Aquele furo redondo bem no meio do assento da banqueta de plástico não é descuido de fábrica, nem enfeite
Web Site: Enfeite Decora
Tudo começa no processo de fabricação
Banquetas de polipropileno são feitas por injeção de plástico derretido em moldes. O resfriamento irregular cria empenamentos, e o furo resolve isso.
O nome técnico do recurso
A estratégia se chama redução de espessura por núcleo. É usada em tampas, eletrodomésticos e peças automotivas, não só em banquetas.
O pino que empurra a peça para fora do molde
Na desmoldagem, um pino ejeta a banqueta pelo ponto central do assento. O furo é, muitas vezes, a marca limpa deixada por esse contato.
Solução técnica que virou escolha de projeto
Em vez de esconder a marca do pino com acabamento extra, os fabricantes transformaram o ponto de ejeção num furo funcional e esteticamente neutro.
Conforto em dias quentes
O furo permite circulação de ar entre o corpo e o assento. Em uso prolongado, especialmente ao sol, essa ventilação mínima faz diferença real.
Água não acumula, fungo não aparece
Em jardins e piscinas, o furo escoa a água da chuva e de respingos. Evita poças no assento e reduz o aparecimento de fungos em ambientes úmidos.

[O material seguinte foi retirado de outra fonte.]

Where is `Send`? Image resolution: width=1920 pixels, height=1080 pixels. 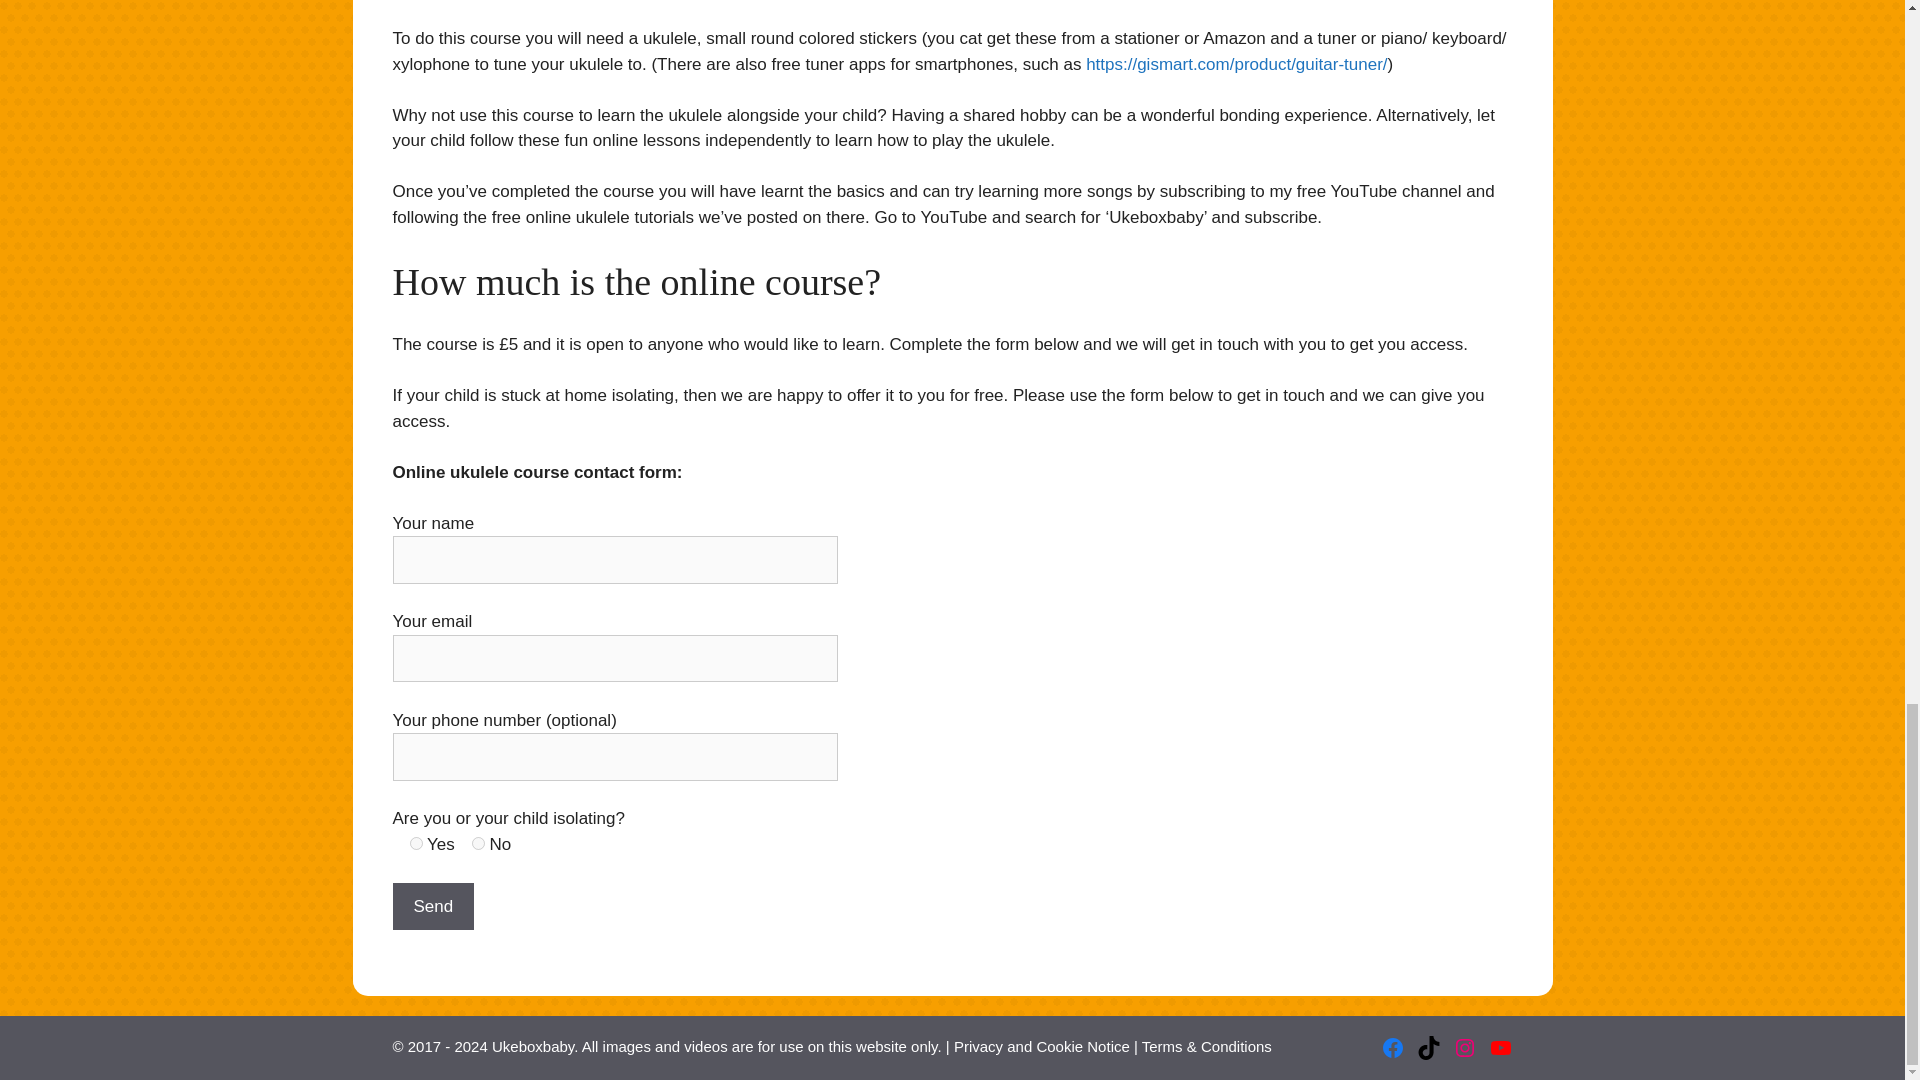 Send is located at coordinates (432, 906).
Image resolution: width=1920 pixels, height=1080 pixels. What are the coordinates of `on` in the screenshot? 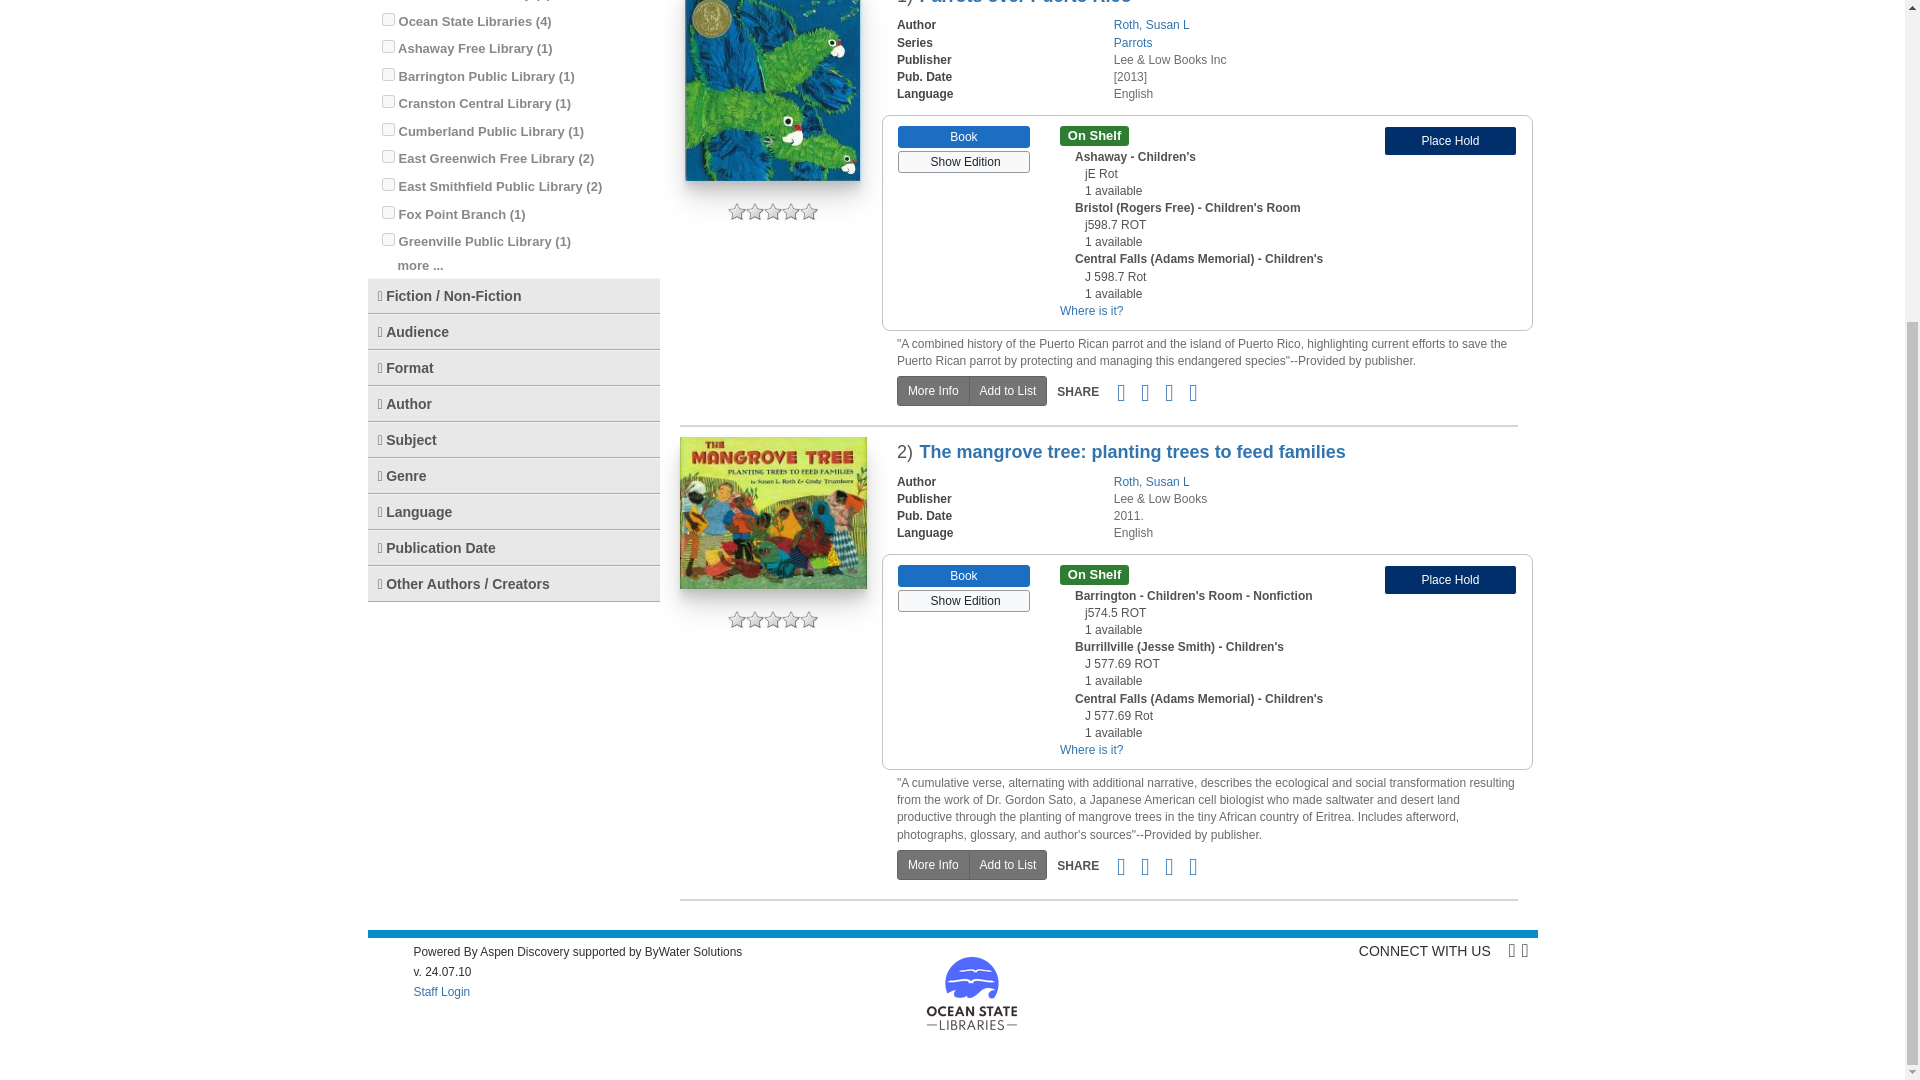 It's located at (388, 130).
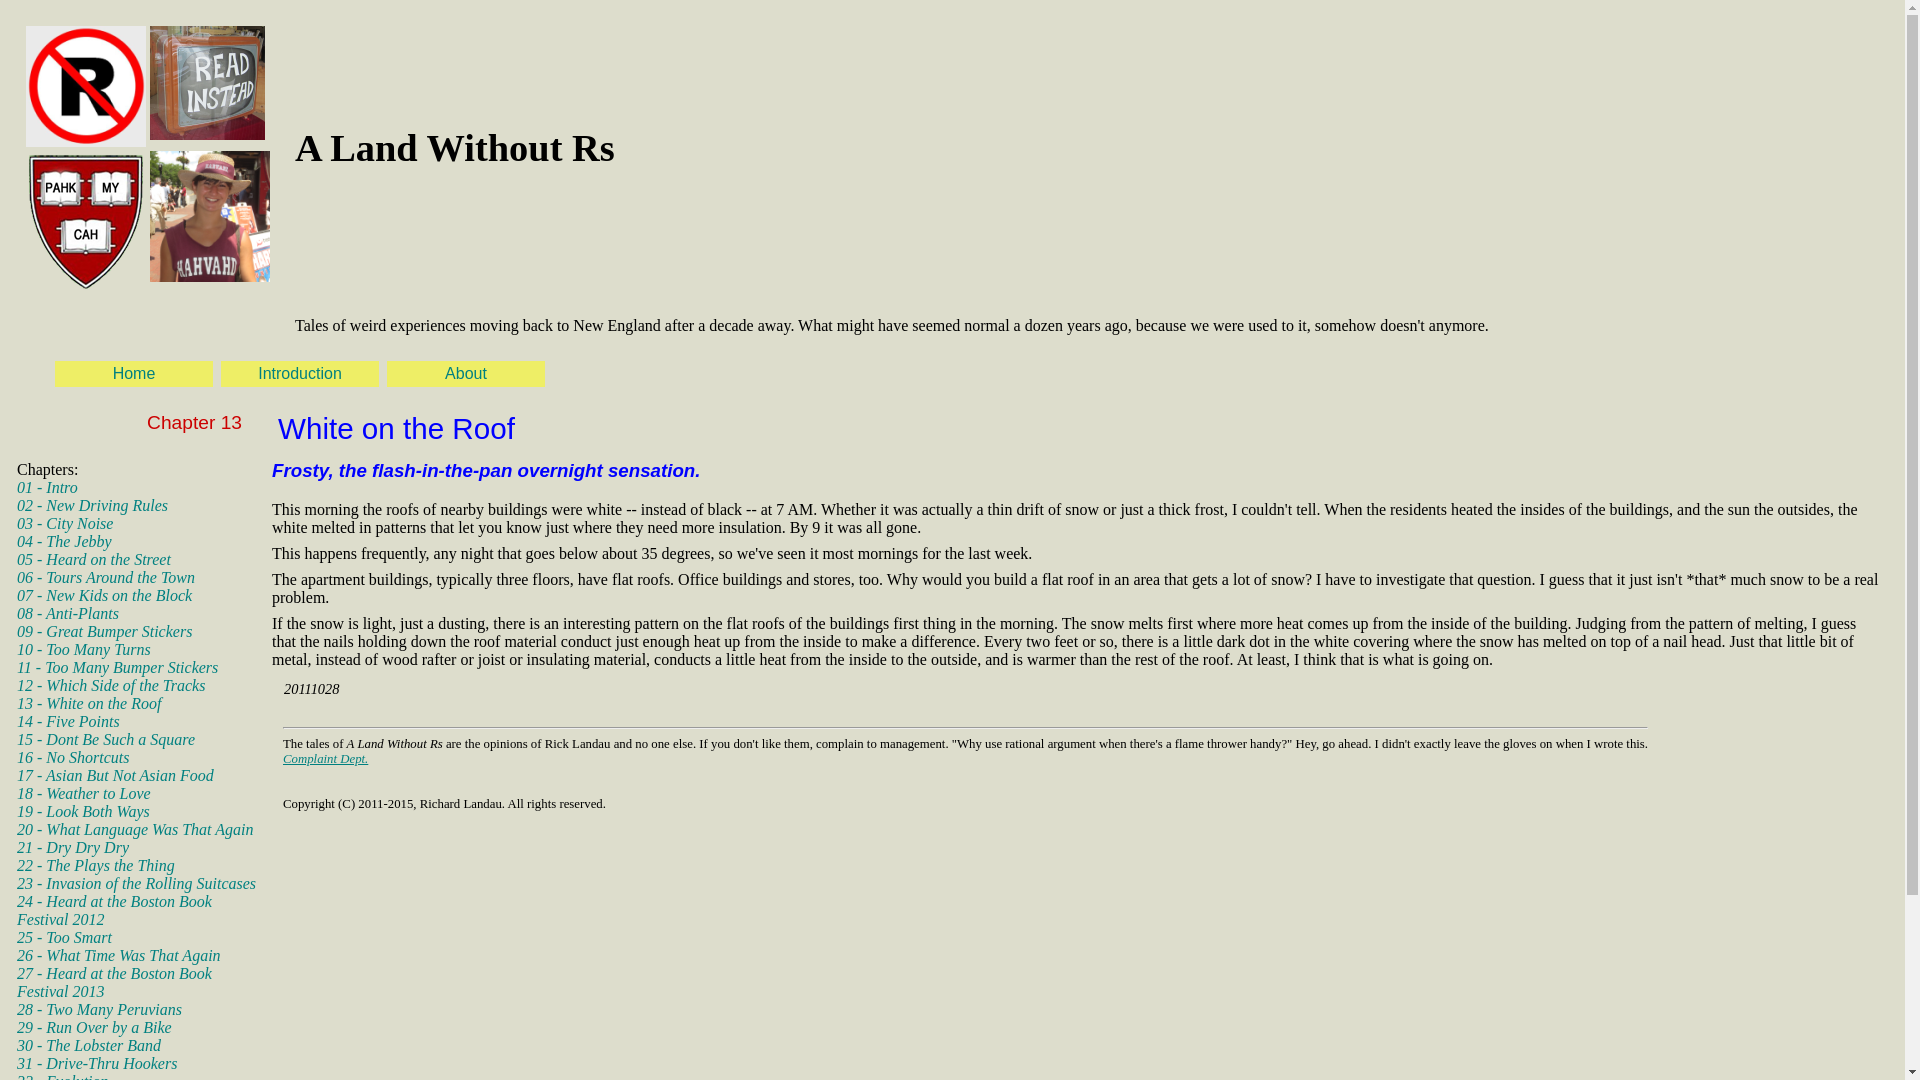 The height and width of the screenshot is (1080, 1920). What do you see at coordinates (118, 956) in the screenshot?
I see `26 - What Time Was That Again` at bounding box center [118, 956].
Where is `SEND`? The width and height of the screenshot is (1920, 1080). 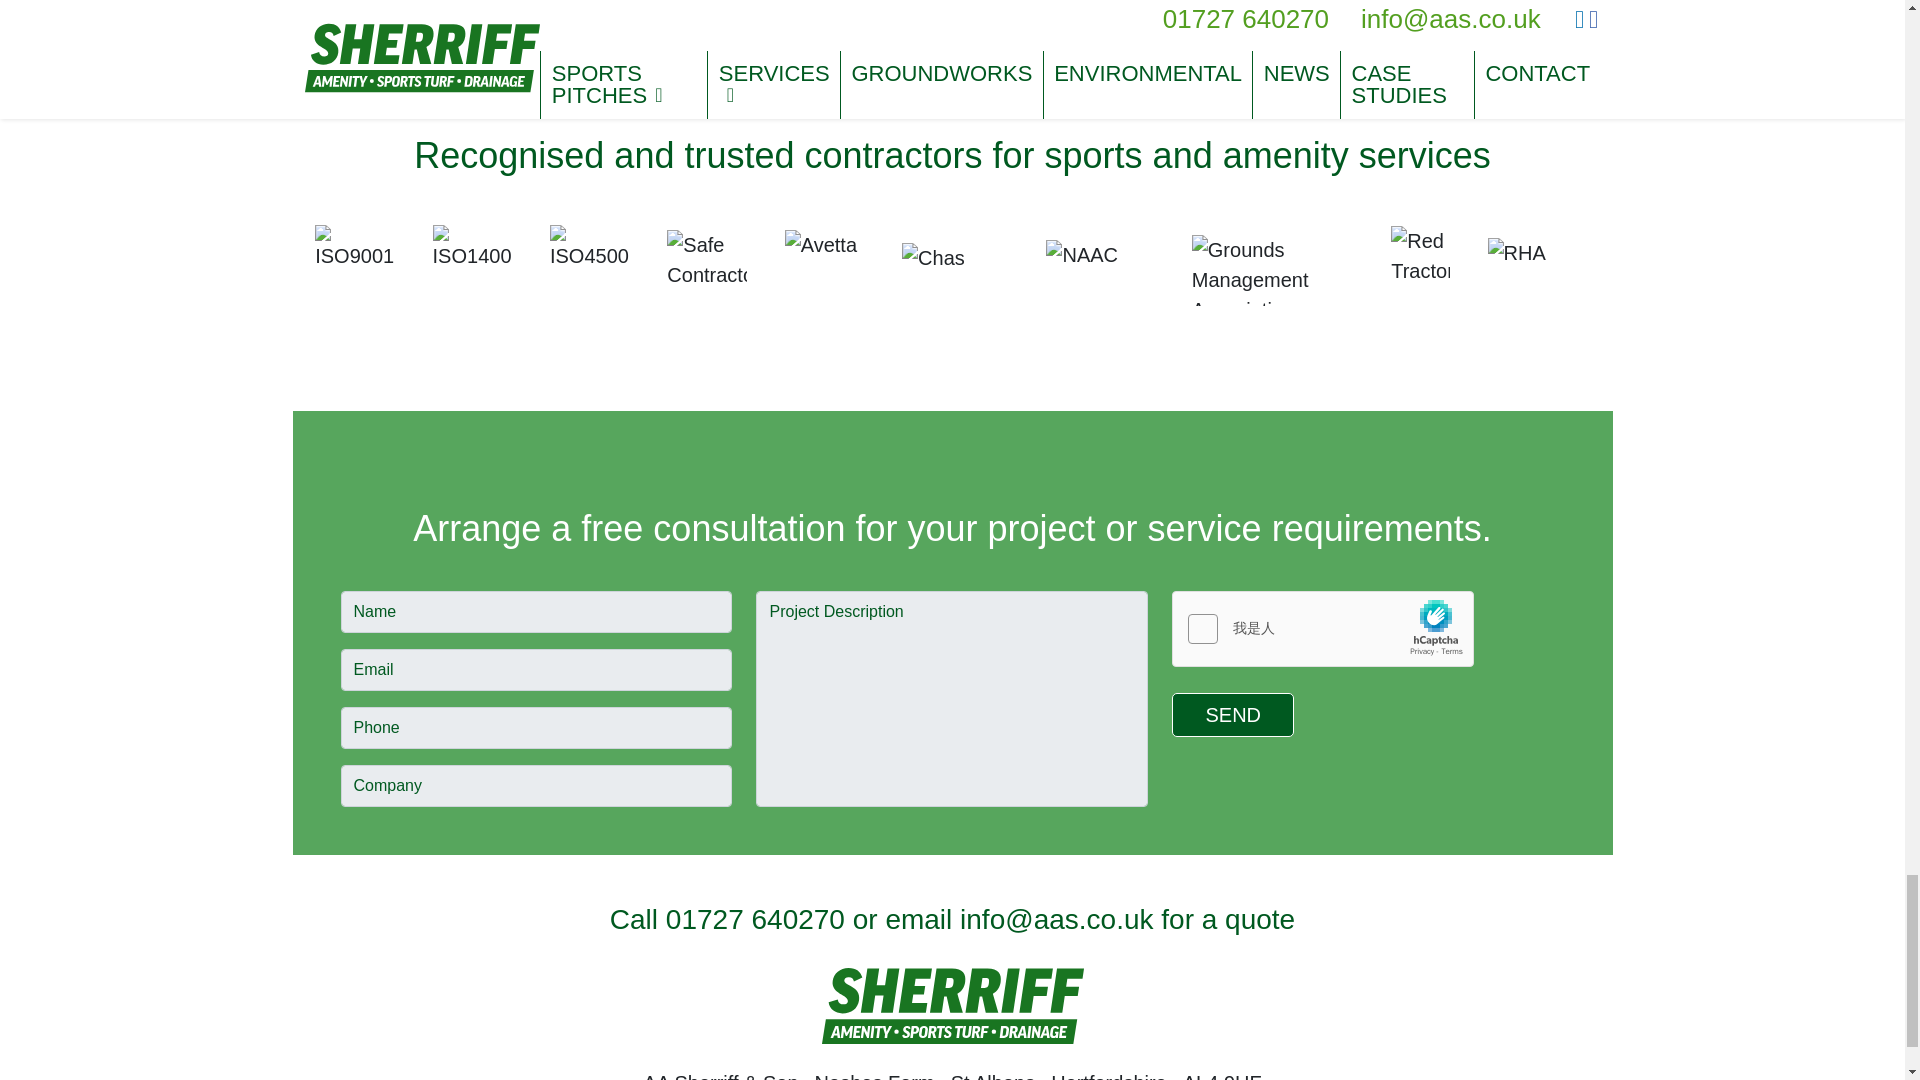 SEND is located at coordinates (1232, 714).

Quando a técnica vira identidade visual
O furo se tornou tão característico que modelos premium o mantêm mesmo sem necessidade técnica. Virou parte do DNA visual do objeto.
O mesmo fenômeno em outros produtos
Costuras do jeans, rebites de bolsas, nervuras de garrafas PET. Soluções de fabricação que se tornaram linguagem visual — o furo segue a mesma lógica.
O que o decorador precisa saber
Banquetas de plástico reciclado de baixa qualidade empenam, racham e perdem cor rápido. A espessura das paredes define se o furo cumpre seu papel ou não.
Design é resolver problemas que o usuário nunca vê
O furo resume bem o que é o design industrial: uma solução de fabricação tão bem resolvida que quem usa o objeto jamais precisa saber que o problema existiu.